- **What to work on**: Once you find the line with "Instruction: Click the" in the entries below, print it and each line after it up to and including the line with "This screenshot has height=550, width=1080.", exactly, without pictures.

- **Given records**:
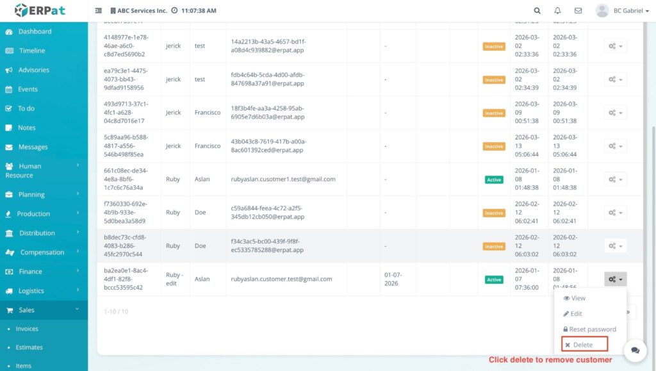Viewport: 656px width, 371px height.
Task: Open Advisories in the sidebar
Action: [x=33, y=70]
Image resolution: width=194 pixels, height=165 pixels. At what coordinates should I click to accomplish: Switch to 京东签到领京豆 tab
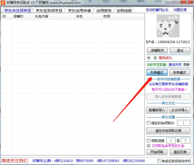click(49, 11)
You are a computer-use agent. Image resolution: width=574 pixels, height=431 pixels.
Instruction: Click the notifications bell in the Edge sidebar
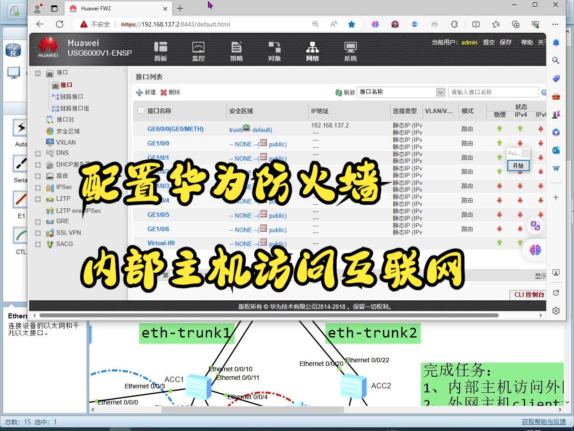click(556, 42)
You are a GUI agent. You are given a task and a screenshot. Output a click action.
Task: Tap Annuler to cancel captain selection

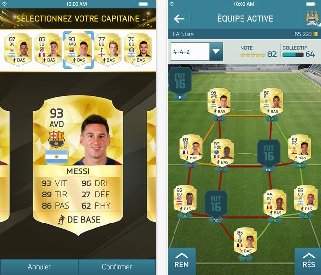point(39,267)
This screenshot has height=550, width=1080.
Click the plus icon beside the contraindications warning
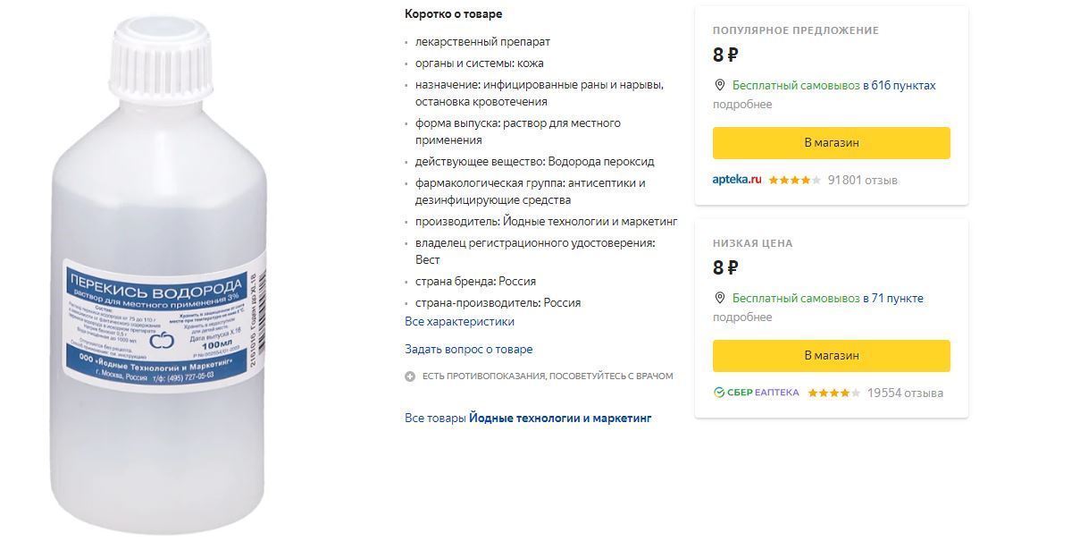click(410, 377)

...

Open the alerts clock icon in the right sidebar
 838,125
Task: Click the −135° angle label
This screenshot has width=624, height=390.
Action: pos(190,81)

==

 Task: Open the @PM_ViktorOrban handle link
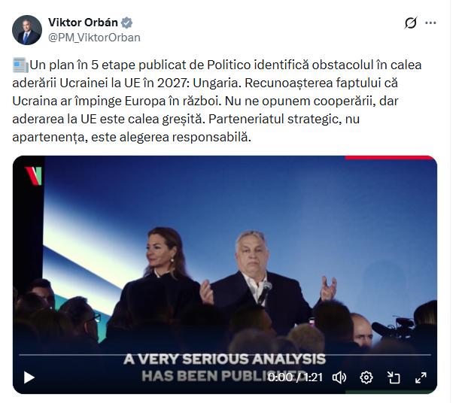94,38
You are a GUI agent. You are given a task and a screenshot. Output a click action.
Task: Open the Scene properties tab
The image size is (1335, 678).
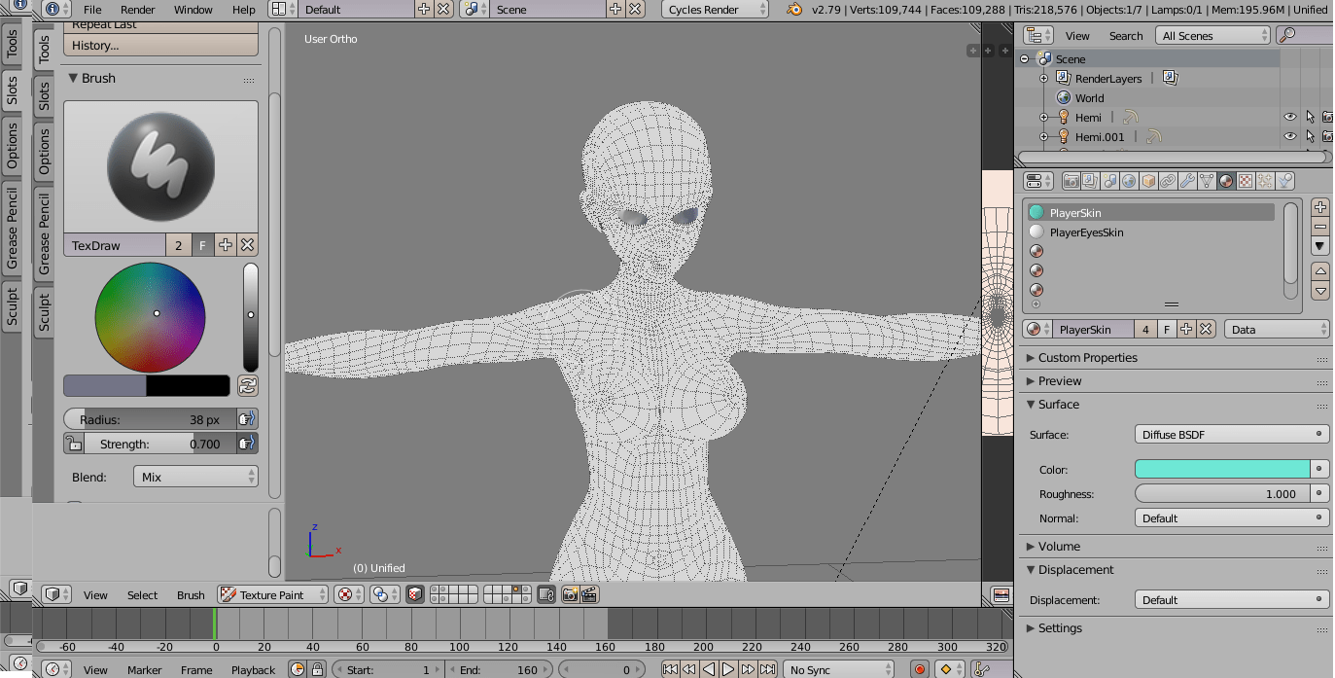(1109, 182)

- **Result of the exercise**:
Instruction: Click the notifications bell in the Edge sidebar
click(556, 42)
You are a GUI agent. You are given a task and a screenshot. Output a click action.
Task: Tap Annuler to cancel captain selection

point(39,267)
This screenshot has height=550, width=1080.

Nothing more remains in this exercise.